Por ello Fidel y los combatientes del movimiento 26 de julio retomaron la concepción ética del combate político. La idea de la revolución era inseparable, la fibra patriótica y la confianza en el ideal mantuvo en la Sierra Maestra la unidad de la tropa, contribuyó al despertar de la conciencia nacional, fue definitoria y revela la verdad histórica de que una Revolución no se hace en un día, pero se comienza en un segundo.
La historia de la Revolución Cubana trasciende por el carácter popular, logró crear conciencia y confianza en la necesidad del cambio rotundo. Los rebeldes eran hombres de pueblo sumados a la causa para salvar el destino de la Patria, esa virtud permitió el triunfo definitivo.
Los Moncadistas tenían el honroso objetivo de hacer una patria mejor, sueño supremo del Apóstol, declarado por Fidel Castro como el autor intelectual del Moncada. Se continuaban las ideas y la Revolución que soñó Carlos Manuel de Céspedes, Ignacio Agramonte, Mella, Guiteras y Villena entre otros. Seguidores del sentimiento patriótico, de los ideales independentistas, por la dignidad y el decoro de los hombres y mujeres en Cuba.

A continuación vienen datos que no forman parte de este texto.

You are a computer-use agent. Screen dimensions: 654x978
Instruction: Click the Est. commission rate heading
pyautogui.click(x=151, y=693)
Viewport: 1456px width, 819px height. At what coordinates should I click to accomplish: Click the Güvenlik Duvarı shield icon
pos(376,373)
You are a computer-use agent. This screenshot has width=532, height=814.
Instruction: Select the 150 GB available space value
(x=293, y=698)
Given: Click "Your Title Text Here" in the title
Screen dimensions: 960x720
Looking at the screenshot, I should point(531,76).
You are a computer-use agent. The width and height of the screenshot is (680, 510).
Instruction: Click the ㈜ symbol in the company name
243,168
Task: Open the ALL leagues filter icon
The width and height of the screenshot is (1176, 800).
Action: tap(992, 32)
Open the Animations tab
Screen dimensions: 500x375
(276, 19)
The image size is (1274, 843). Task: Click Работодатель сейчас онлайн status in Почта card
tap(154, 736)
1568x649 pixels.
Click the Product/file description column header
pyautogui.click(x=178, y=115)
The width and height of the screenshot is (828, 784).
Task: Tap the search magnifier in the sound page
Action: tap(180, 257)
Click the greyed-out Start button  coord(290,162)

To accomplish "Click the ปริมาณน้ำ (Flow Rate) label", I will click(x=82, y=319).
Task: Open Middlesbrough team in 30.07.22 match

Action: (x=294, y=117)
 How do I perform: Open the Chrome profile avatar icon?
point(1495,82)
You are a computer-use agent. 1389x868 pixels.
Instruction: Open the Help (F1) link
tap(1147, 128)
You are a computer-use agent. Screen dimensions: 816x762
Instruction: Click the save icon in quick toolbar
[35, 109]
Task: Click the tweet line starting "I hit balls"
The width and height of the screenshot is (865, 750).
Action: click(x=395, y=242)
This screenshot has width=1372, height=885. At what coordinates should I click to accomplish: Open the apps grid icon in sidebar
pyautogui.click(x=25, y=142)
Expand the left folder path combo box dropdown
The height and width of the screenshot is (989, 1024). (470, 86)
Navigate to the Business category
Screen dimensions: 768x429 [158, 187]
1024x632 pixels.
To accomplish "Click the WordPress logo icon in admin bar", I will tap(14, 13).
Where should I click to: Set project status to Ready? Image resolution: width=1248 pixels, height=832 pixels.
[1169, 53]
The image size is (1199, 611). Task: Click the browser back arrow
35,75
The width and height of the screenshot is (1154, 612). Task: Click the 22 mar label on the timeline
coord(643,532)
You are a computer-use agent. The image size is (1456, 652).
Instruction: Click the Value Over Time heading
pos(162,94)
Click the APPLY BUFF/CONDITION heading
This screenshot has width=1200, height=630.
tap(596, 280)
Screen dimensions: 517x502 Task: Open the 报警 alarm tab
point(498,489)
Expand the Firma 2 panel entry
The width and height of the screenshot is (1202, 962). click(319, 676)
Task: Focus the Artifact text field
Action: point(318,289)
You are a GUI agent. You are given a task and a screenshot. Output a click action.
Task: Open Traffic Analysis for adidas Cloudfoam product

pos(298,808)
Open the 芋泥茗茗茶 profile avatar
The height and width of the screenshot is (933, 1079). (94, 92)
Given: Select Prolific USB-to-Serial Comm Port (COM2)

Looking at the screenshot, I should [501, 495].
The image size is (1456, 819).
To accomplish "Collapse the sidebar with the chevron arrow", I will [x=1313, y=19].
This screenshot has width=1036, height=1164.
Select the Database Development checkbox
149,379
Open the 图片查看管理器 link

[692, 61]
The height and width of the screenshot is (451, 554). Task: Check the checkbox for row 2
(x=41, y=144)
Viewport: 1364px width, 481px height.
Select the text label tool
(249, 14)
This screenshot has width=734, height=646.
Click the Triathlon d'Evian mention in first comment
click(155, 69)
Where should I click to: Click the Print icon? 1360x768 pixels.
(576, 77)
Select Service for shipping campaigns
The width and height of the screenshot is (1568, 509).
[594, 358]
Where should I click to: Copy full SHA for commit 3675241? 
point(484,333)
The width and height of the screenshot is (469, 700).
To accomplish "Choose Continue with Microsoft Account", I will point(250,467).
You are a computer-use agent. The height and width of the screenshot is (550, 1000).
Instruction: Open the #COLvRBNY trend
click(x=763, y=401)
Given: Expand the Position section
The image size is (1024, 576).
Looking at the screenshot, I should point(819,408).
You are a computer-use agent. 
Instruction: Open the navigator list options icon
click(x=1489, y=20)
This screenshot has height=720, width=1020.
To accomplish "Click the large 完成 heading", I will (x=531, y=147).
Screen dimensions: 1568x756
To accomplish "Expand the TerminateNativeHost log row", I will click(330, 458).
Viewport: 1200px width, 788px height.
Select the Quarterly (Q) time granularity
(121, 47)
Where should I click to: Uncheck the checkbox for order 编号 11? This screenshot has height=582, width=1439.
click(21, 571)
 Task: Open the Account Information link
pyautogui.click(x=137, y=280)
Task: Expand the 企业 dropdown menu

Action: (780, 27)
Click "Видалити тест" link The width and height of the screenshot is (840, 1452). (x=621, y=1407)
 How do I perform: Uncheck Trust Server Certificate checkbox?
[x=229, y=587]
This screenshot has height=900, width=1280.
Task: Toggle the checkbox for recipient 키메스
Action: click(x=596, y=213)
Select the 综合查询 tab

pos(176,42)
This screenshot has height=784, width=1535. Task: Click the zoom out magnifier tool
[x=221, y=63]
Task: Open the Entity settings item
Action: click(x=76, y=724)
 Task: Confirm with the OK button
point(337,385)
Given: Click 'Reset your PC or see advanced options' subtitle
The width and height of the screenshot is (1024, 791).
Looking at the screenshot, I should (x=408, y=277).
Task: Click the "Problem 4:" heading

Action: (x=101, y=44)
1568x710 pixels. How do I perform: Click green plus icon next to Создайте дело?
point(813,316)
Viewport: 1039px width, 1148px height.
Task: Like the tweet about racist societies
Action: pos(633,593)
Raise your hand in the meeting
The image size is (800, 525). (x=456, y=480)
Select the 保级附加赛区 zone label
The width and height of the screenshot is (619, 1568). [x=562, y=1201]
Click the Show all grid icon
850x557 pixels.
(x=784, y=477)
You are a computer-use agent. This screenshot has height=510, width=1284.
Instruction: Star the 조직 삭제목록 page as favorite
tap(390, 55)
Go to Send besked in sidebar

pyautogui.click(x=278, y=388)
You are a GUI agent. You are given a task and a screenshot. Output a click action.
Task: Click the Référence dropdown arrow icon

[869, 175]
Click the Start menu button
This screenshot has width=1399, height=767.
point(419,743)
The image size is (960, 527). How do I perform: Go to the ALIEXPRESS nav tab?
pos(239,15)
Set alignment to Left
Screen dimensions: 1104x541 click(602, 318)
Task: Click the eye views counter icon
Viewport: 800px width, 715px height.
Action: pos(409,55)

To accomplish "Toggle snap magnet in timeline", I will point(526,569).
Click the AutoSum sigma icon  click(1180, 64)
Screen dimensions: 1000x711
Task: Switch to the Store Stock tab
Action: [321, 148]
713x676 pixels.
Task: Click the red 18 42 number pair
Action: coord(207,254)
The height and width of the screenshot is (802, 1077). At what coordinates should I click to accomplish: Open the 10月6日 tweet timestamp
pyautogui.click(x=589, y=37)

En esencia la Revolución Cubana revela la continuidad de las acciones revolucionarias. Fidel en vísperas de las acciones del 26 de julio expresó: “Podrán vencer dentro de unas horas o ser vencidos pero de todas maneras (…) El movimiento triunfará si vencemos mañana, se hará más pronto de lo que aspiró Martí. Si ocurriera lo contrario, el gesto servirá de ejemplo al pueblo de Cuba, a tomar la bandera y seguir adelante”. El pensamiento previsor del líder anunció con optimismo que comenzaba una nueva etapa en el proceso de liberación nacional y en la continuidad de la lucha revolucionaria de los cubanos por su legítima independencia.